It is possible that the power supply pulses are bad for the laser and with going to the constant current the loading characteristics will become softer. But I am still not ready to suddnly increase the supply power by eight times. The risk to burn the laser cell is too high. And I still have some questions
to it.

The material of the electrodes may play a bad role. The aluminium oxidizes easily and it causes strong change in the voltage drop in the discharge near the electrodes. In its own turn it may provoke arcing.

It is possible that the power of the ionizer is just low. But the most direct way of its increasement has already met an obstacle in form of limited electrical strength of the cell. And there is lack of ideas how to increase the ionization power without making the complicated radio-frequency oscillator.

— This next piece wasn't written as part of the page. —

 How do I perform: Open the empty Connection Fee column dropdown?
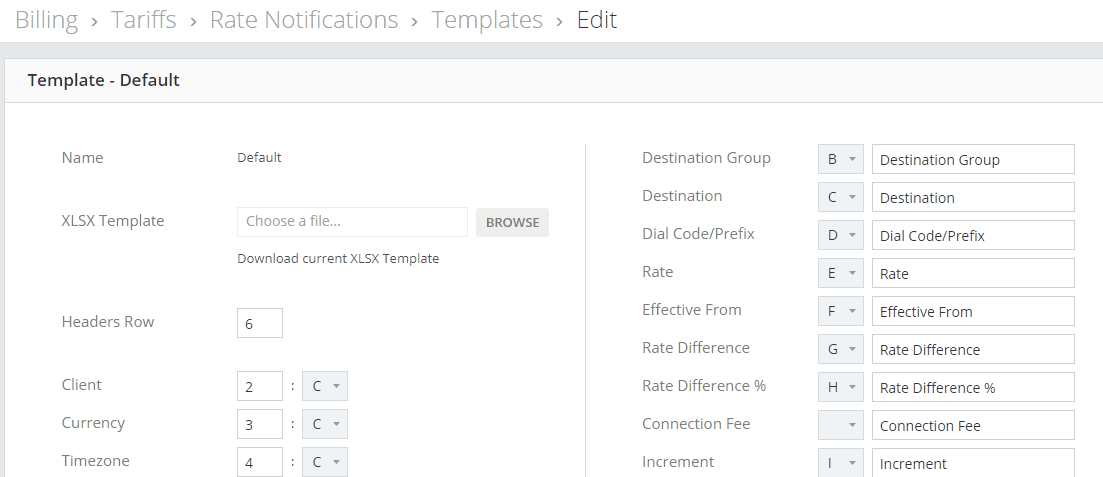[841, 425]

For now it was decided to build a new laser cell with copper alectrodes and look what it will change.




While the new laser cell is curing (and it can take as long as two weeks) some more measurements were taken. I measured the tolerance of the laser to the mirror misalignment and to the type of peaking capacitors being used.


On the misalignment

To simplify the description lets choose a coordinate system. Let the Z-axis be directed along the optical axis of the laser (along the laser channel. Let X asis to lie in th eplane of the waveguide and be orthogonal to Z-axis. (The x-axis is essentiallly collinear to the direction of the electric current or either to the direction from one electrode to another). And finally let Y axis to be directed orthogonal to the waveguide plane.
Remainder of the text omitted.